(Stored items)
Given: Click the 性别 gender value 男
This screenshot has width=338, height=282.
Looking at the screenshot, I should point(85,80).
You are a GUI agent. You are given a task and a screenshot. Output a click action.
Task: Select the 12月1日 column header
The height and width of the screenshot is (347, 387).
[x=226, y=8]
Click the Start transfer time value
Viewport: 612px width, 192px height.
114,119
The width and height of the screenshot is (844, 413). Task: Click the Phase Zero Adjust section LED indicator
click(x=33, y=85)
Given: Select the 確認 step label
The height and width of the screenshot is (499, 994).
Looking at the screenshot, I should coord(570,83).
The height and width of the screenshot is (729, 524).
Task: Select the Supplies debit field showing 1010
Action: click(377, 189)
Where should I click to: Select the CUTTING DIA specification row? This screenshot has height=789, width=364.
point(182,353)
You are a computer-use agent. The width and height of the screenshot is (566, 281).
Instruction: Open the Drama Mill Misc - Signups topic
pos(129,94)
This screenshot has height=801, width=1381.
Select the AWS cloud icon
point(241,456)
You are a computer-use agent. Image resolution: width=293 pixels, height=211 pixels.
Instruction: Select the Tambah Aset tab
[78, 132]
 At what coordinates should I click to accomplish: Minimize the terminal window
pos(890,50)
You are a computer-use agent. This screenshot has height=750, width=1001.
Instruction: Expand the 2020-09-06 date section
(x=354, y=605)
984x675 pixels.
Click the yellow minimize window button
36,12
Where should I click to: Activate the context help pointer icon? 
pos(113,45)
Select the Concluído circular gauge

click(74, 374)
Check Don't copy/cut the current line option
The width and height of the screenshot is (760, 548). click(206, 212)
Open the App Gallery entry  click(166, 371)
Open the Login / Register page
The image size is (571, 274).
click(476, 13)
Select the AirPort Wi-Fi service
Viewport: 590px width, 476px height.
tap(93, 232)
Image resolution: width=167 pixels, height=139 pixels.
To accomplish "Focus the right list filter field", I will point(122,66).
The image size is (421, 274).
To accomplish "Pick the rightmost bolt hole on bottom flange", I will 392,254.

◆ **WORK INSTRUCTIONS**: Give back all of the data above without any alteration.

◆ **RESULT**:
Given: Click the 性别 gender value 男
This screenshot has width=338, height=282.
Looking at the screenshot, I should point(85,80).
You are a GUI agent. You are given a task and a screenshot. Output a click action.
Task: Select the 12月1日 column header
The height and width of the screenshot is (347, 387).
[x=226, y=8]
Click the Start transfer time value
Viewport: 612px width, 192px height.
114,119
The width and height of the screenshot is (844, 413). Task: Click the Phase Zero Adjust section LED indicator
click(x=33, y=85)
Given: Select the 確認 step label
The height and width of the screenshot is (499, 994).
Looking at the screenshot, I should coord(570,83).
The height and width of the screenshot is (729, 524).
Task: Select the Supplies debit field showing 1010
Action: click(377, 189)
Where should I click to: Select the CUTTING DIA specification row? This screenshot has height=789, width=364.
point(182,353)
You are a computer-use agent. The width and height of the screenshot is (566, 281).
Instruction: Open the Drama Mill Misc - Signups topic
pos(129,94)
This screenshot has height=801, width=1381.
Select the AWS cloud icon
point(241,456)
You are a computer-use agent. Image resolution: width=293 pixels, height=211 pixels.
Instruction: Select the Tambah Aset tab
[78, 132]
 At what coordinates should I click to accomplish: Minimize the terminal window
pos(890,50)
You are a computer-use agent. This screenshot has height=750, width=1001.
Instruction: Expand the 2020-09-06 date section
(x=354, y=605)
984x675 pixels.
Click the yellow minimize window button
36,12
Where should I click to: Activate the context help pointer icon? 
pos(113,45)
Select the Concluído circular gauge

click(74, 374)
Check Don't copy/cut the current line option
The width and height of the screenshot is (760, 548). click(206, 212)
Open the App Gallery entry  click(166, 371)
Open the Login / Register page
The image size is (571, 274).
click(476, 13)
Select the AirPort Wi-Fi service
Viewport: 590px width, 476px height.
tap(93, 232)
Image resolution: width=167 pixels, height=139 pixels.
To accomplish "Focus the right list filter field", I will point(122,66).
The image size is (421, 274).
To accomplish "Pick the rightmost bolt hole on bottom flange", I will 392,254.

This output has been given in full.